RM: Alcune delle installazioni mi hanno ricordato i santuari oi memoriali lungo le strade. Era questa una risposta alla pandemia in corso? Potreste entrambi parlare di spiritualità nel vostro lavoro?
EM: È interessante, la mia famiglia è religiosa e la loro risposta alla pandemia è chiedersi perché questo stia accadendo, il che mi porta a considerarlo anche da quell'angolazione. Una delle mie installazioni, Se c'è qualcosa, mi viene in mente una scultura in vaso con fiori di plastica. Stavo pensando al rituale di quel tipo di memoriali, come i mazzi di fiori legati ai lampioni. Penso spesso al valore che diamo agli oggetti.
RP: Avevo una collezione di fotografie di santuari del deserto in Messico, costruiti in mezzo al nulla. I riferimenti alla spiritualità sono stati incorporati nel mio lavoro per così tanto tempo che non sono più sicuro da dove provengano. Sono sempre stato interessato ad attribuire un significato agli oggetti di uso quotidiano, spesso utilizzando oggetti che trovo camminando, come usare i vecchi cavi degli auricolari rotti per creare un acchiappasogni.

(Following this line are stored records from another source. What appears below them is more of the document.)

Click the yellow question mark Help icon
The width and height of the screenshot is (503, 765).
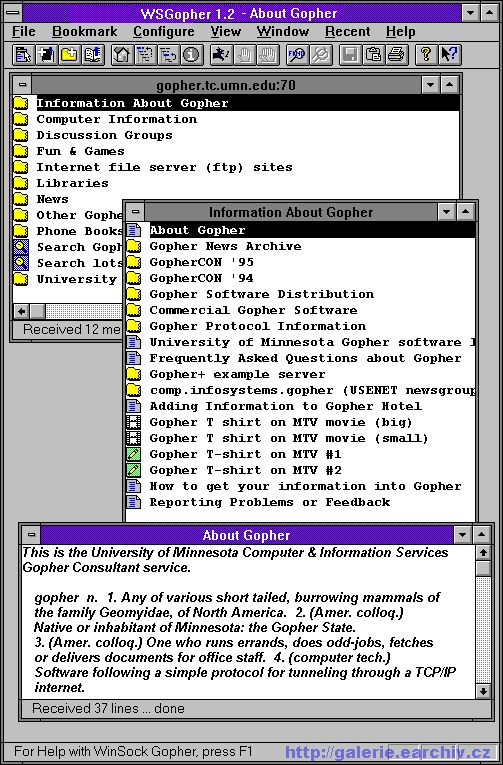(426, 55)
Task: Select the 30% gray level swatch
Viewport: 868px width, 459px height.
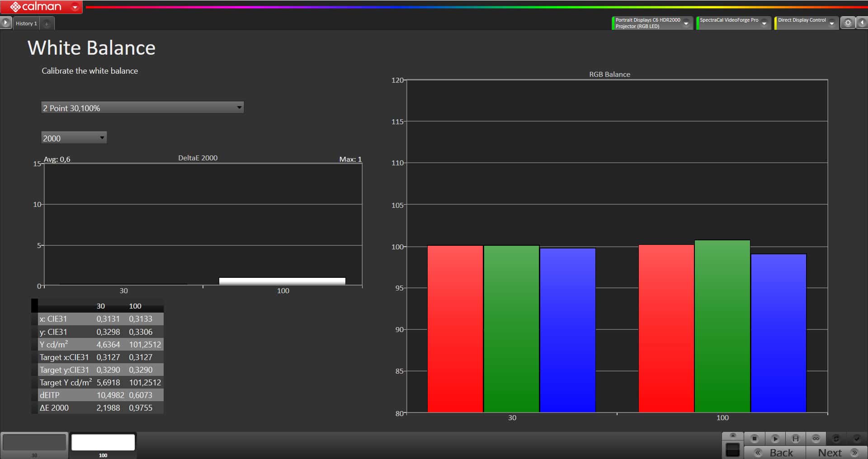Action: click(34, 442)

RM: Tornando ora all'inizio del progetto, da dove viene il titolo?
RP: Da tempo gioco con l'idea di una mostra all'aperto, con un insieme di coordinate come invito. Poi, a ottobre, Eleanor ha pubblicato una delle sue sculture su Instagram, che sembra una gamba con un lumino in equilibrio sul piede. Appena l'ho visto, ho pensato che avremmo dovuto lavorare insieme a una mostra di due persone. In piedi nel mio giardino sul retro, le ho inviato immediatamente un messaggio con il titolo dello spettacolo. Stavo pensando non solo a cosa accadrà quando usciremo dalla pandemia, ma anche a come lo stesso muro orientale potrebbe cambiare.

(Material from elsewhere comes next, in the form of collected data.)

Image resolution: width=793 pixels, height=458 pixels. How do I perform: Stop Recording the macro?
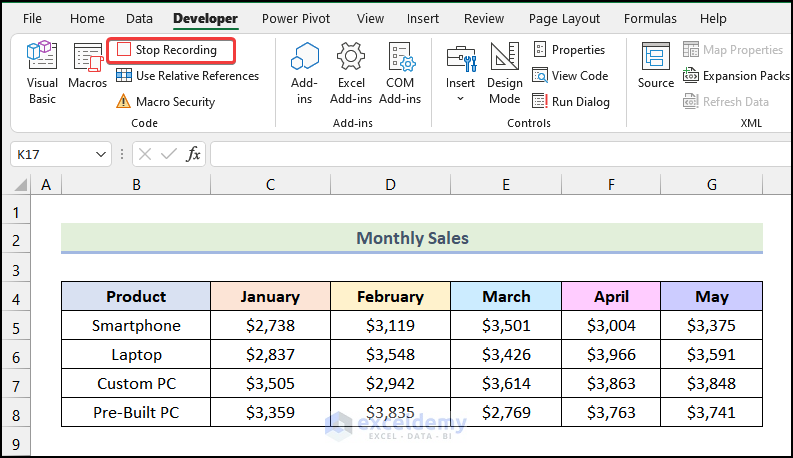coord(170,50)
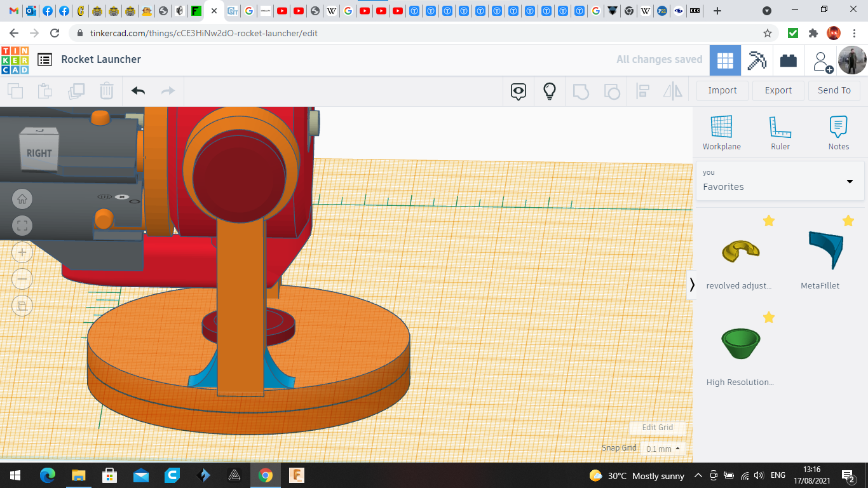This screenshot has width=868, height=488.
Task: Click the Undo arrow in the toolbar
Action: 138,91
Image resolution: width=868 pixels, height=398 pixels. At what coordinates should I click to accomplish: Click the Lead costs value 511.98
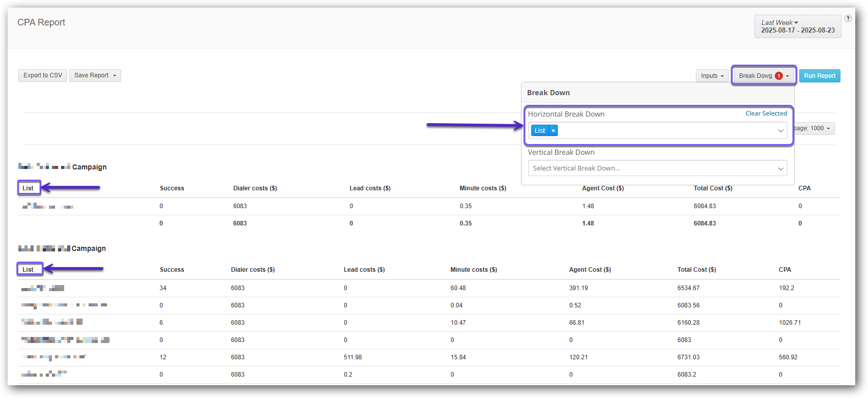pos(352,357)
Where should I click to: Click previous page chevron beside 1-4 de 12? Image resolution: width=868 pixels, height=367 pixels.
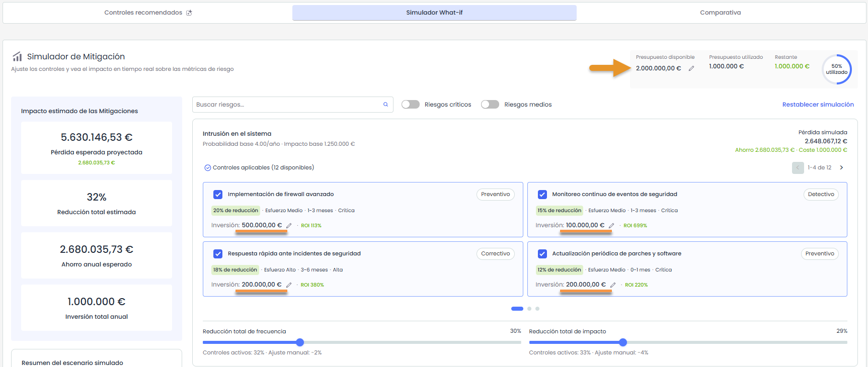click(798, 168)
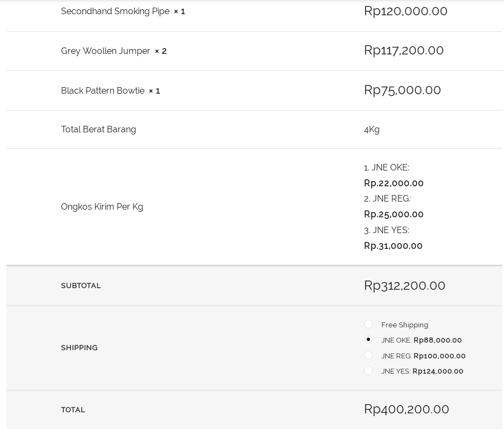Select the JNE REG Rp100,000.00 shipping radio
The height and width of the screenshot is (433, 504).
click(x=368, y=355)
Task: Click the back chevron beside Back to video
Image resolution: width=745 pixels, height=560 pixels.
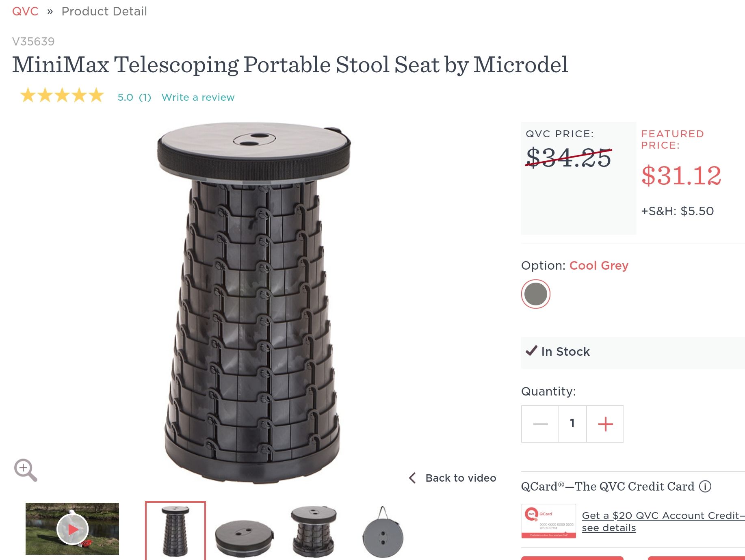Action: pos(413,478)
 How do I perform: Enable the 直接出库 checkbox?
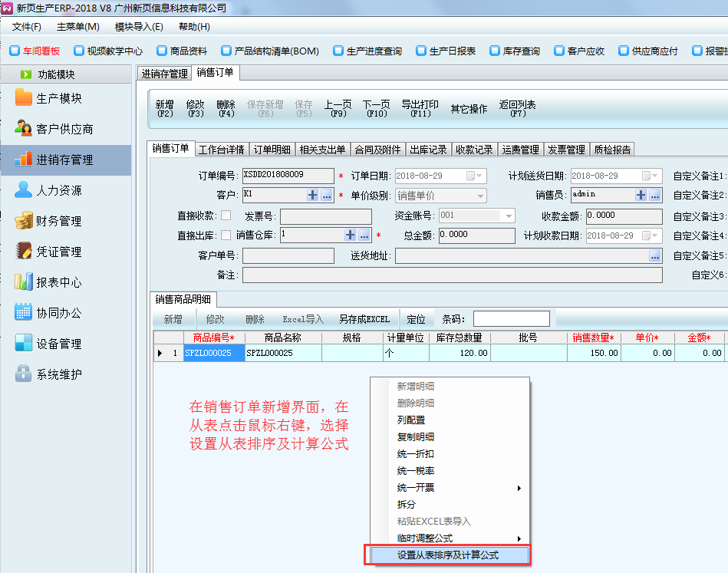click(226, 235)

EM: Quando mi hai scritto, avevo appena finito di guardare il documentario, Appunti sui rave a Dublino, sulla scena della danza in città negli anni '1990 e nei primi anni 2000. Dopo aver visto filmati di rave illegali nelle aree portuali deserte, proprio dietro l'angolo, il titolo – specialmente posto come domanda – ha davvero risuonato.
"Cosa resta di questo posto?" si è svolto su Instagram dal 9 al 15 novembre 2020.
@whatremainsoftthisplace
Rachel McIntyre è Gallery Manager presso la Douglas Hyde Gallery. Il suo background è nella storia dell'arte e ha scritto di arte per la galleria e in modo indipendente.